82. A M. JORDAN.

Camp de Reichenbach, 7 septembre 1741.

Ami, demain nous décampons;
Ni tous les saints ni le grand diable
Ne savent point où nous allons;
Mais vous, mon confident aimable,
Je vous apprends que nous ferons
Dans peu le siége désirable
Du fort de Neiss, que nous prendrons.
<133>Si la voix de la renommée
Vous informe dans vos cantons
Que notre florissante armée
Vainquit aux champs silésiens
Ces orgueilleux Autrichiens,
Que votre grande âme alarmée
Ne craigne pas pour mes destins.
Quiconque enchaîne la victoire
Doit, en en poursuivant le cours,
Sans peur sacrifier ses jours
Au laurier brillant de la gloire.
Si du sort l'éternelle loi
Précipite dans la nuit noire
L'ombre de votre ami, l'ombre de votre roi,
Qu'au moins le souvenir de cette ombre légère
Longtemps après ma mort vous soit récente et chère.

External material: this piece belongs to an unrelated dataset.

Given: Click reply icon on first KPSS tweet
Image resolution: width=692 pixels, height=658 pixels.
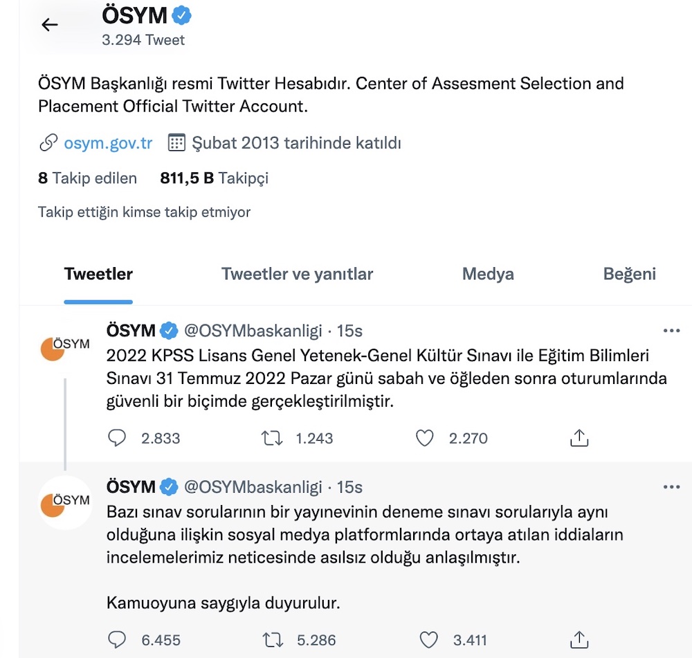Looking at the screenshot, I should coord(117,438).
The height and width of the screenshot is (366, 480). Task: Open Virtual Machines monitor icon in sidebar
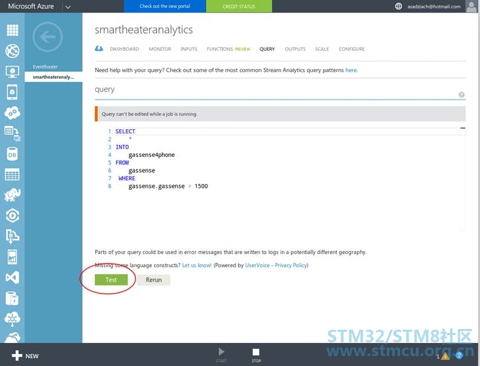point(12,71)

Je vais faire divorce pendant quelques jours avec les Muses; mais comme ce que nous allons faire à présent achève de nous assurer la tranquillité en Silésie, et que cette opération sert de base à nos quartiers d'hiver, j'en ai la réussite extrêmement à cœur.

Adieu, cher Jordan. Ne m'oublie pas, et sois bien persuadé de l'amitié que je conserverai toute ma vie pour messire Charles-Étienne. Ainsi soit-il!